Students may attend school in shifts should learning resume in September.
It has emerged that to comply with social distancing guidelines set out by the Ministry of Health, Education officials are mulling adopting staggered learning.
Education Cabinet Secretary George Magoha said yesterday reopening of learning institutions will prioritise transition classes, and finalists or examination cohorts in schools, universities, teacher training colleges and TVET institutions.
In primary and secondary schools, the emphasis will be on Class Eight and Form Four candidates.
The transition of Grade Four pupils under the Competency-Based Curriculum is also critical as the government is expected to implement a national roll-out of the new system to Grade Five next year.
The Standard established that Prof Magoha is studying a number of scenarios presented to him in case learning institutions open in the next three months as directed by President Uhuru Kenyatta.
The proposals were made by the Covid-19 Education Response Committee set up by the CS to advise him on the reopening of all basic learning institutions, teacher training colleges and adult education institutions.
Magoha, however, said the decisions regarding reopening of learning institutions may change as informed by prevailing circumstances and increased knowledge of the Covid-19 pandemic.
One of the options on the table is for a section of learners to attend school during the morning session with the rest of the students allowed to report in the afternoon.
Another scenario being considered is where some of the students would attend school for one uninterrupted week or month, with the rest of learners scheduled to report the following week/month.
There is also the option of various classes spread across two or three days of the week.

**TASK REQUIREMENTS:**
1. Return the passage of the school reopening article from "Magoha, however, said" up to and including "of the week.", copied word for word.
2. Answer these questions using the school reopening article:
(a) Which candidates will be the emphasis in primary and secondary schools?
(b) Who set up the Covid-19 Education Response Committee?
(c) Within what period might learning institutions open, as directed by President Uhuru Kenyatta?
3. List every option for scheduling learners that the school reopening article says is under consideration.

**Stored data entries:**
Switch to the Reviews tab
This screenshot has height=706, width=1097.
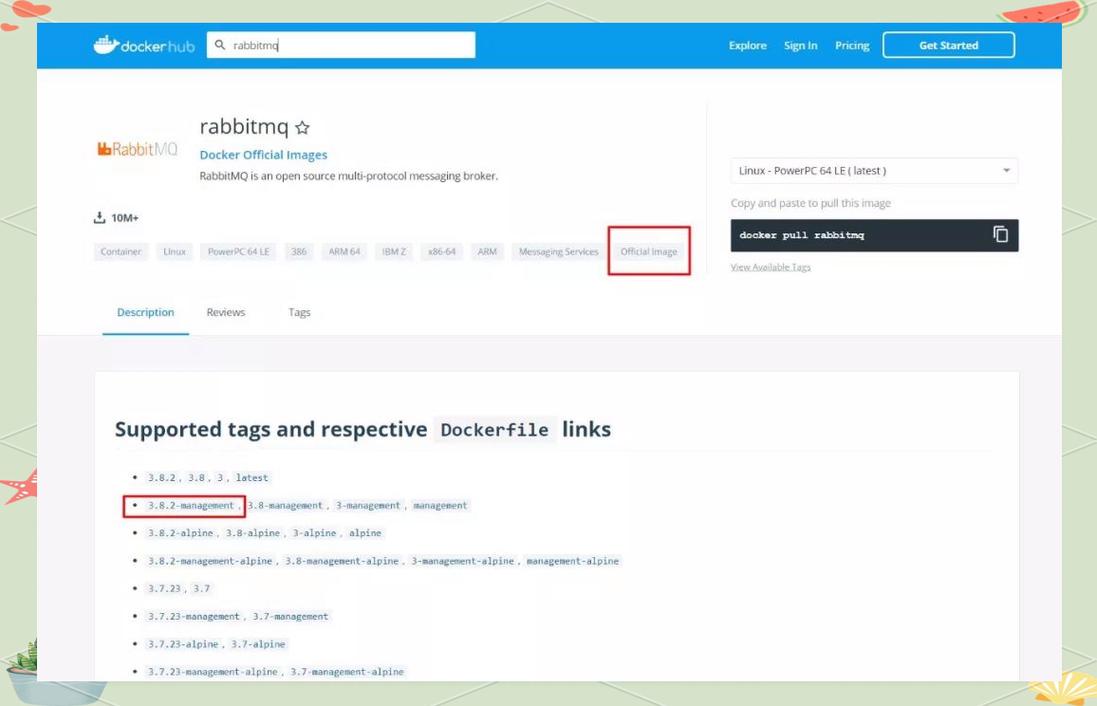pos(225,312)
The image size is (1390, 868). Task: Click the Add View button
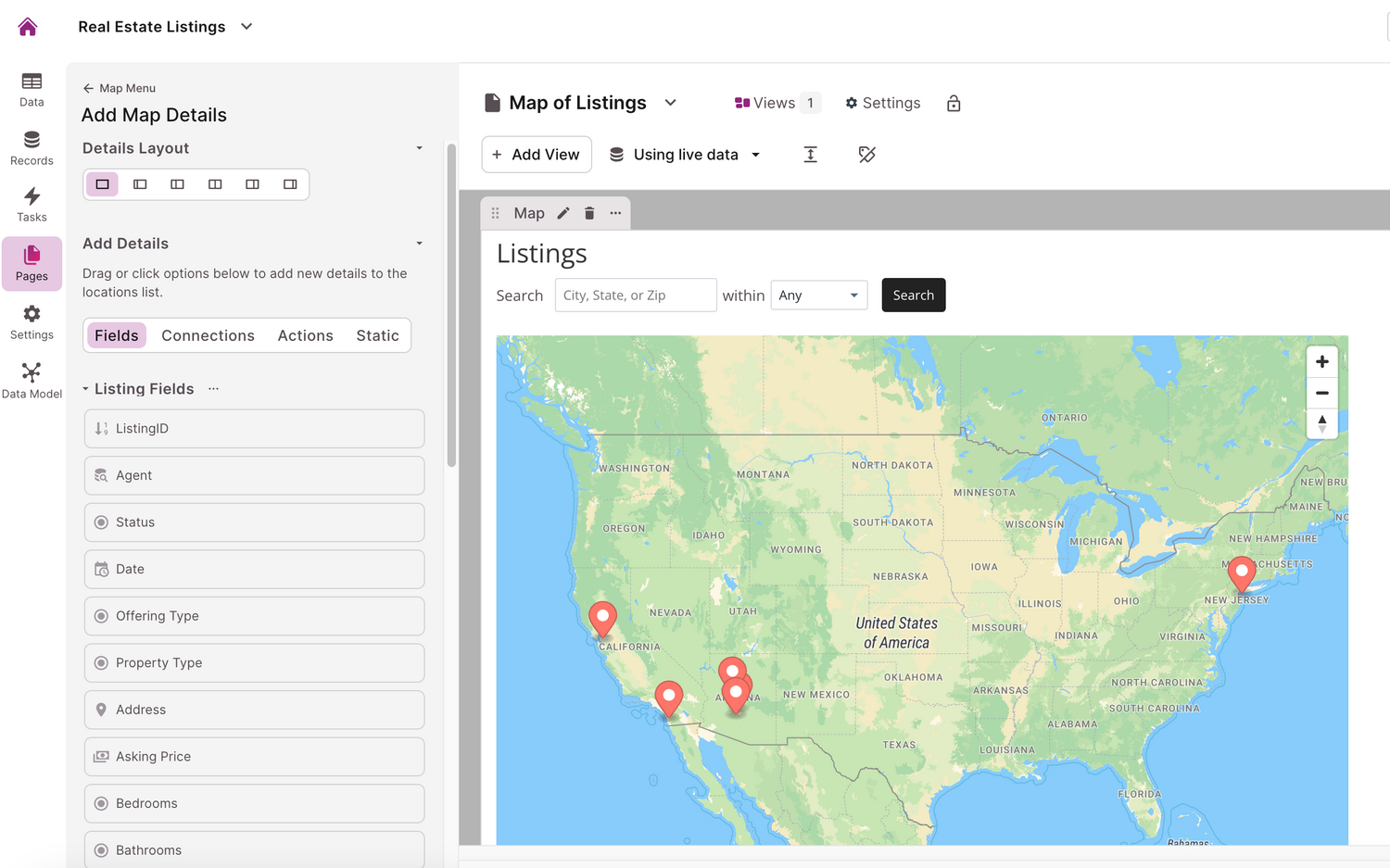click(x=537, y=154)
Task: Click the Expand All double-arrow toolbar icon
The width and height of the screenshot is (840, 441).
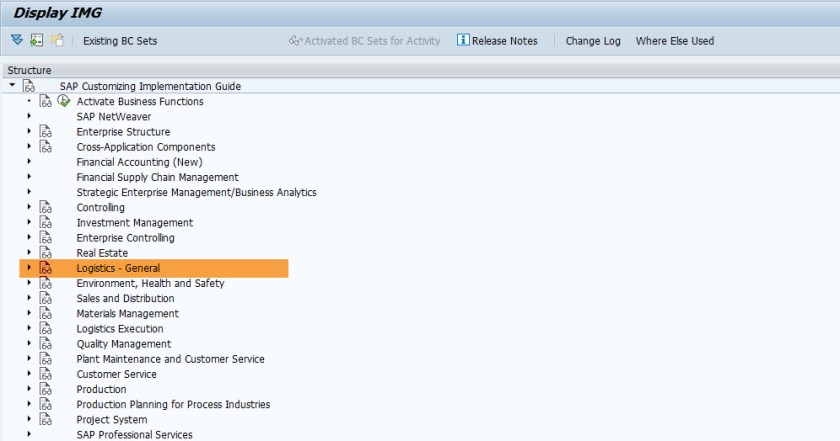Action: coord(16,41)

**WRITTEN RESPONSES:**
1.
Magoha, however, said the decisions regarding reopening of learning institutions may change as informed by prevailing circumstances and increased knowledge of the Covid-19 pandemic.
One of the options on the table is for a section of learners to attend school during the morning session with the rest of the students allowed to report in the afternoon.
Another scenario being considered is where some of the students would attend school for one uninterrupted week or month, with the rest of learners scheduled to report the following week/month.
There is also the option of various classes spread across two or three days of the week.

2.
(a) Class Eight and Form Four candidates.
(b) The Education Cabinet Secretary, George Magoha.
(c) In the next three months.

3.
- Some learners attend school in the morning session and the rest report in the afternoon.
- Some students attend school for one uninterrupted week or month, and the rest report the following week or month.
- Various classes are spread across two or three days of the week.